## WHAT THE EXERCISE ASKS:
An exact copy of every record, without the pictures, is what should come back.

## PROVIDED ENTRIES:
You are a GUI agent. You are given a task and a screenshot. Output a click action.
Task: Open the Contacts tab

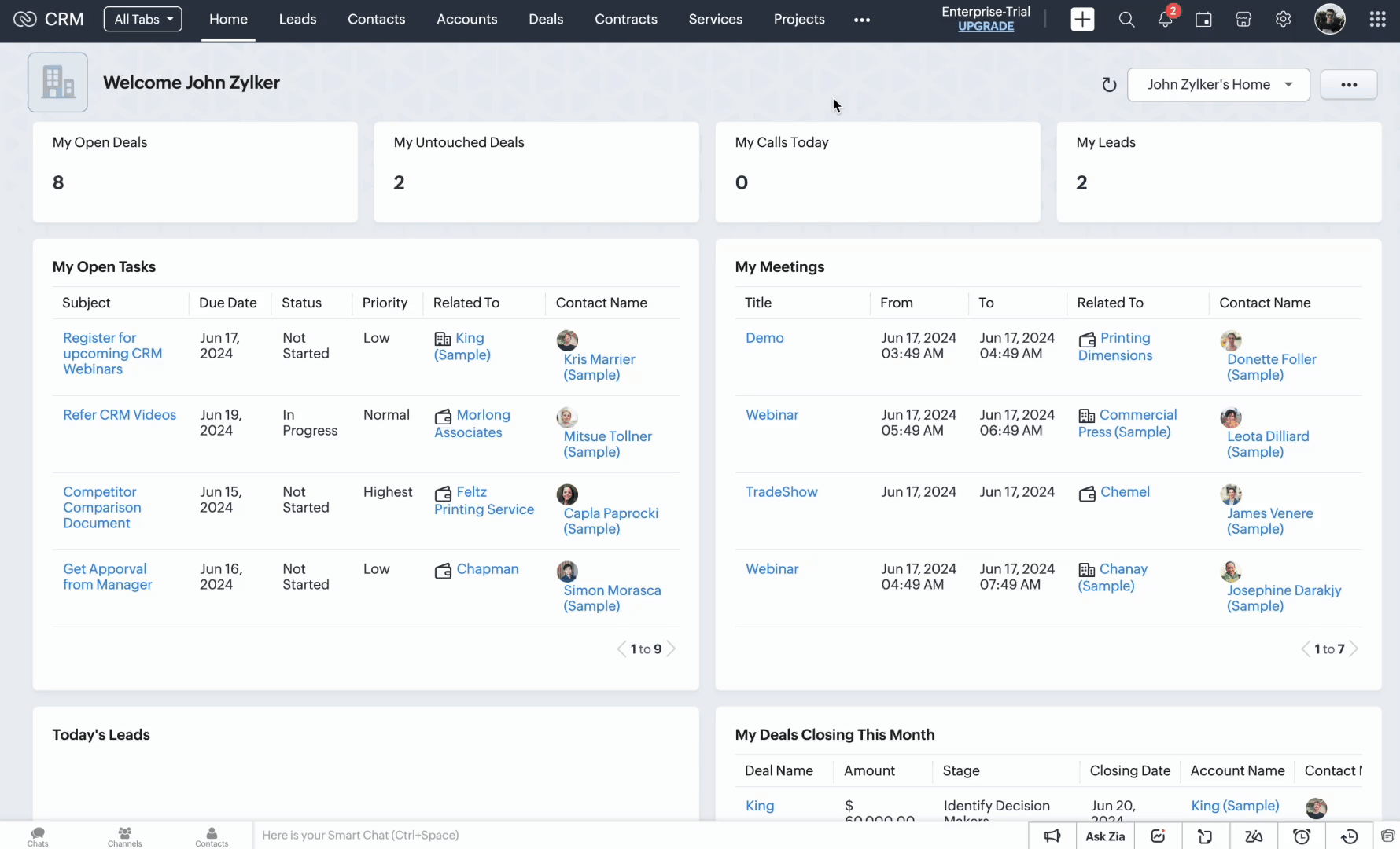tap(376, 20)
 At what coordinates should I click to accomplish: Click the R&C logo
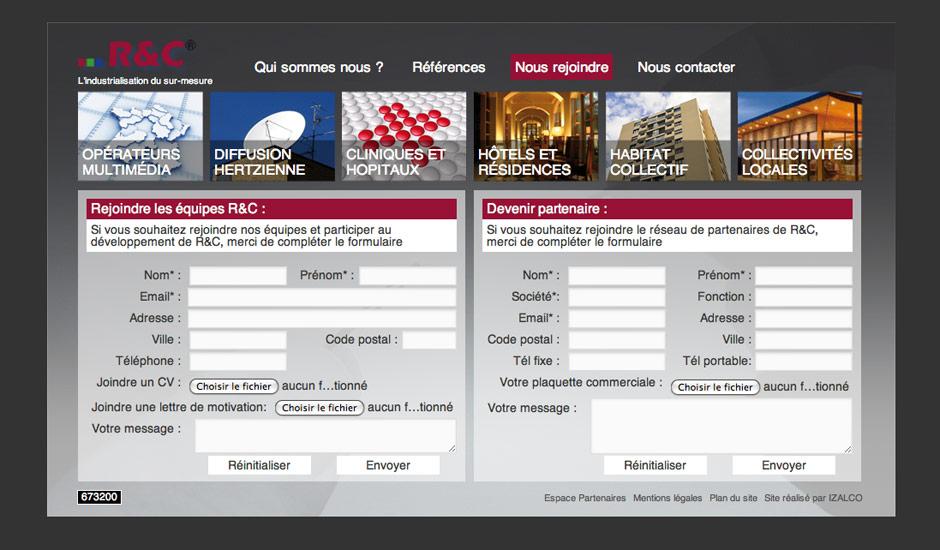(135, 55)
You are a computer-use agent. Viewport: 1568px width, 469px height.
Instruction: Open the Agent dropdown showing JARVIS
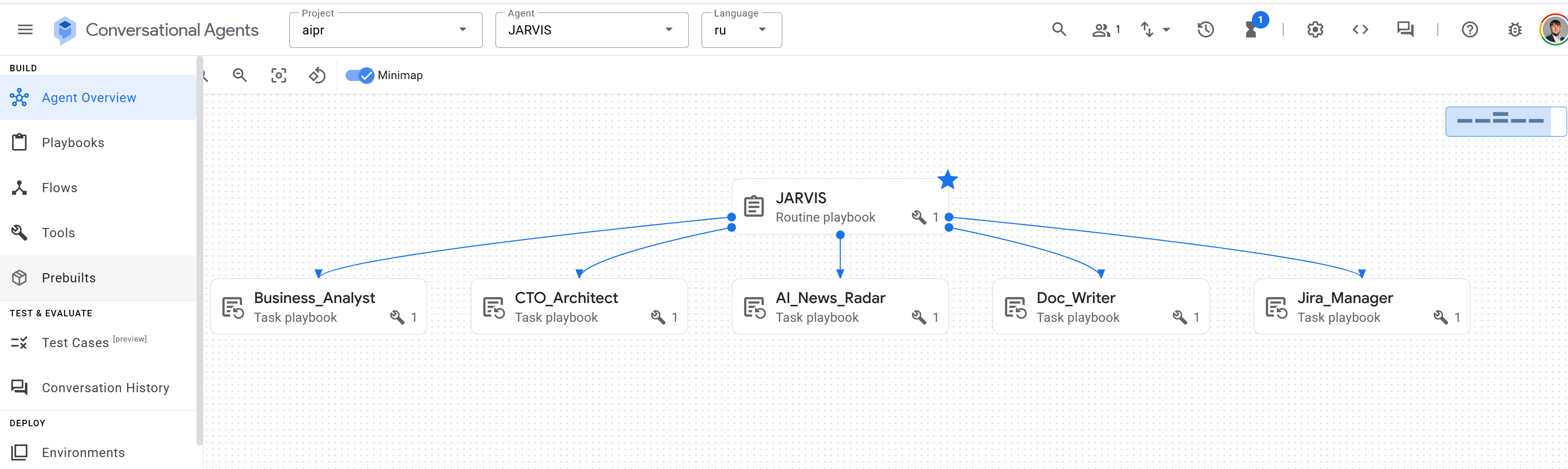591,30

## OUTPUT:
You are a GUI agent. You are given a task and a screenshot. Output a click action.
Task: Open the Contacts tab

tap(376, 20)
 At what coordinates should I click to accomplish: Click the R&C logo
(135, 55)
You are a computer-use agent. Viewport: 1568px width, 469px height.
Instruction: Open the Agent dropdown showing JARVIS
591,30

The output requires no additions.